中教審初等中等教育分科会教育課程部会は1月13日、言語能力の向上に関する特別チームの第3回会合を、文科省で開いた。国語科および外国語、外国語活動を通じた言語能力の育成について、委員が意見を出し合った。

主な論点は、次の通り。

▽言語に関する資質・能力を3つの柱で整理したたたき台について、①個別の知識や技能②思考力・判断力・表現力など③学びに向かう力、人間性などのそれぞれの整理は適当か。特に②について、「創造的思考(およびそれを支える論理的思考)」「感性・情緒」「他者とのコミュニケーション」のバランスは適当か。

▽この整理を前提に、言語に関する資質・能力を、言語に関する認知と思考のプロセスに着目して要素を整理したイメージ案について、「テクスト・情報の理解」「文章や発話による表現」のそれぞれの基本的な流れや要素は適切か。
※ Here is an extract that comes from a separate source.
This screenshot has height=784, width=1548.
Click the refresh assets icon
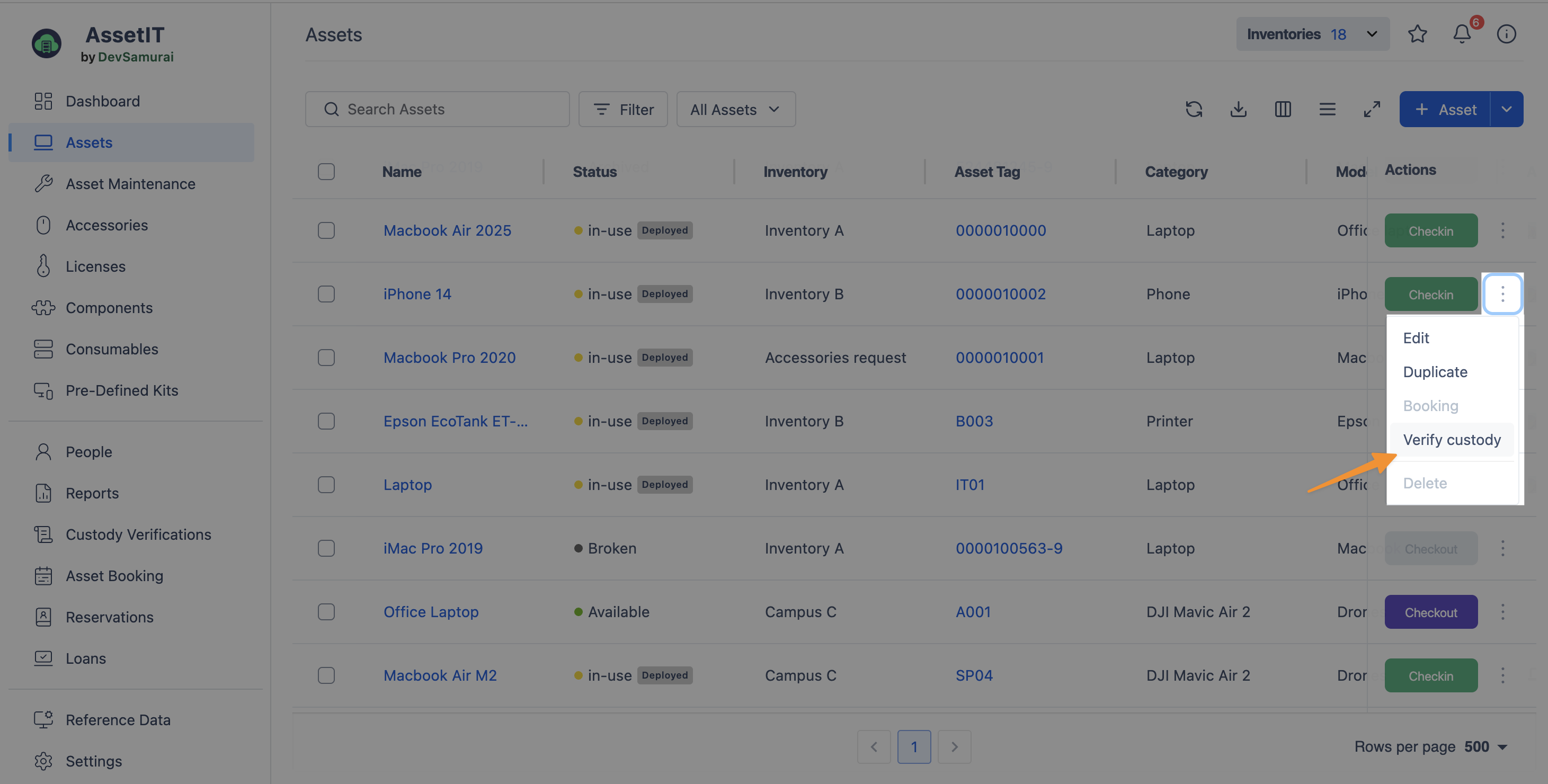pos(1194,109)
特に発達段階を考慮した場合、どのような違いが出ると考えられるか。

▽言葉の働き(機能)と仕組みを踏まえ、言葉の働き(機能)や言葉の仕組みに関する気付きの観点など、「国語科」と「外国語科・外国語活動」双方の学習により、それぞれの言語能力の向上に効果があると考えられる点は何か―― など。
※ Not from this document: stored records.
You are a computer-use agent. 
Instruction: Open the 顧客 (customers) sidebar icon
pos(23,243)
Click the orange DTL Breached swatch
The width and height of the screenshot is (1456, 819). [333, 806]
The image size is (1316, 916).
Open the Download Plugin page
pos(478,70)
これらの観点についての論議は、「配布資料にある『学び』や『気付き』という言葉に違和感がある」との委員からの指摘で始まった。他動詞を名詞化し、目的語の置き場がない用法に違和感があるという指摘には、賛同する委員が複数いた。

それについては、「『勉強』が『学習』に変わり、中でも自発的な学習を『学び』と呼ぶようになった」との意図のある歴史的な変遷を委員が共有し、現在の表現を据え置く方向となった。
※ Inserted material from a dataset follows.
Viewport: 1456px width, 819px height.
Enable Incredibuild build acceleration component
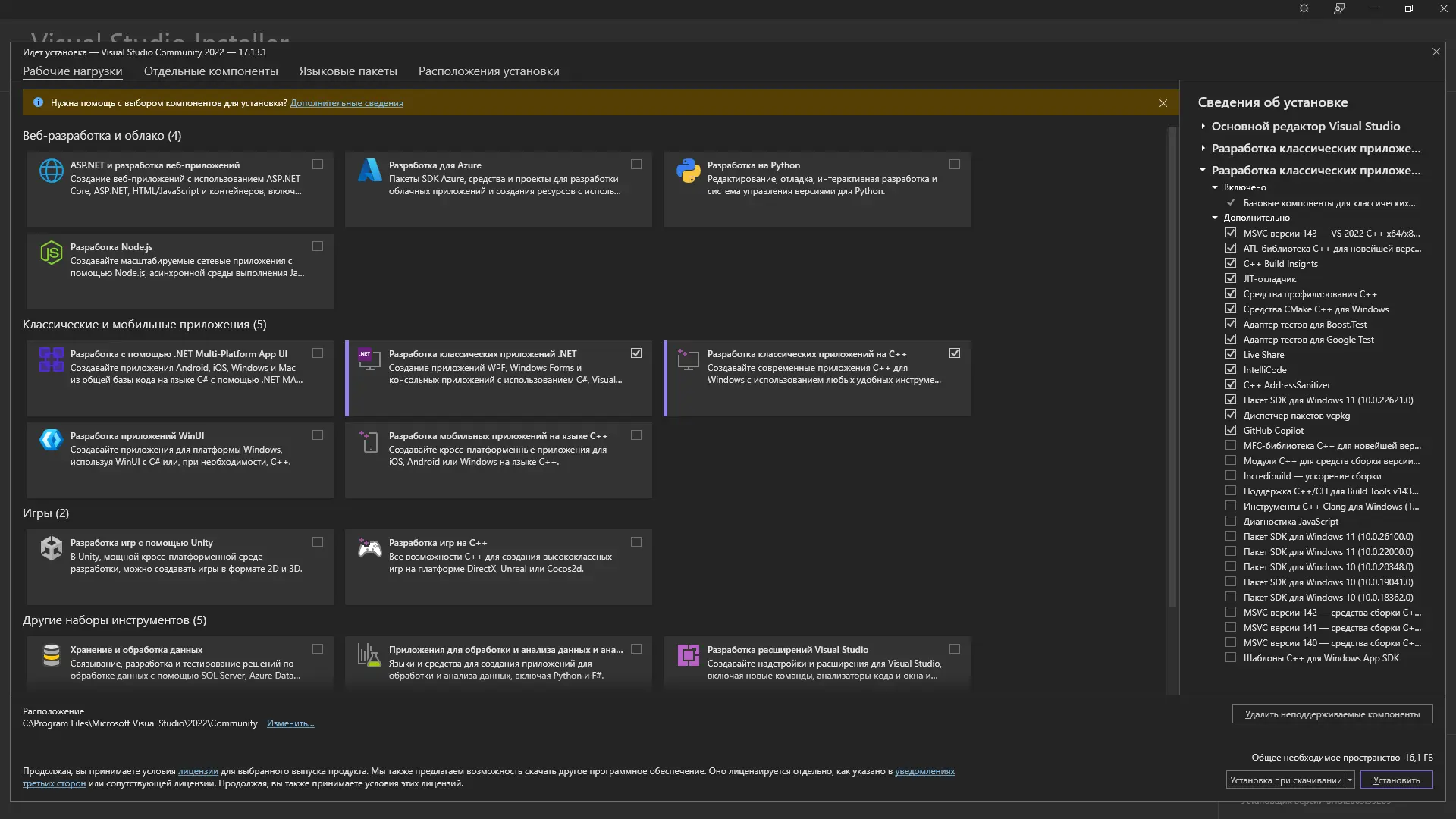1231,475
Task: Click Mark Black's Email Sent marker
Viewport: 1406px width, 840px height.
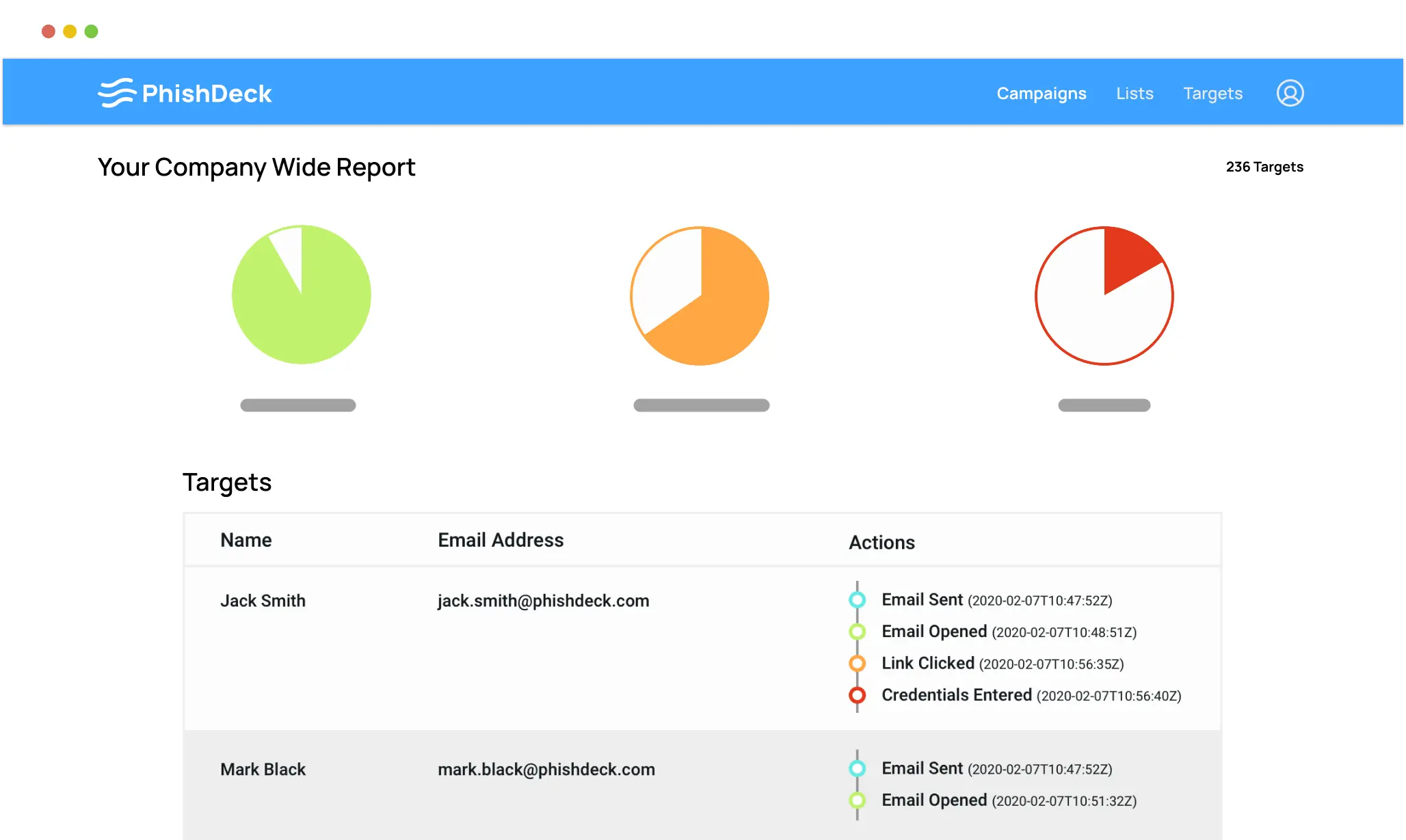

他にも、「推測」と「推論」、「考え」と「思考」など、使い分けに関しての、委員の言葉に対する強いこだわりが見られた。その中で、「推測や疑問」は「推論や疑問」と表記を変え、「吟味と解釈」は「理解と解釈」に改める見込み。

また「どの発達段階をイメージしているものなのか」との疑問が挙げられた。これに対しては他の委員から「発達段階のイメージ案は学年に縛られるものではない。言語教育の大きな方針として位置付けられる」との意見が出された。「大人が『中等教育はここまで、高等教育はここまで』と縛らないほうがいい」との意見には、多くの委員が賛同した。

国語WGでは「外国語を学ぶと国語教育にどのようなメリットがあるのか」との意見が出ている。これについて、同チームで考えをまとめて国語WGに示す必要性を訴える委員がいた。その議論では、「自分の母語だけをやっていると、その切り分けが普遍なものだと思い込んでしまう。母語と外国語の対比によって、違いに気付く」との主張があった。

資料に示されていた日本語と英語の語順の自由度を説明する例文に関しては、「日本語と英語の例文が並行ではない。構図として不適切」と指摘された。他の例文でも、父親が、電話が鳴っているのを伝え、母親が出るという内容について、「父親の指示で母親が電話に出るものだという刷り込みになる。家庭内での役割分担の表現は不必要」と、細かい指摘があった。

主査の亀山郁夫名古屋外国語大学長からは、「論点についての答えを、各委員で用意してほしい」と宿題が出された。

第4回会合は、3月3日開催予定。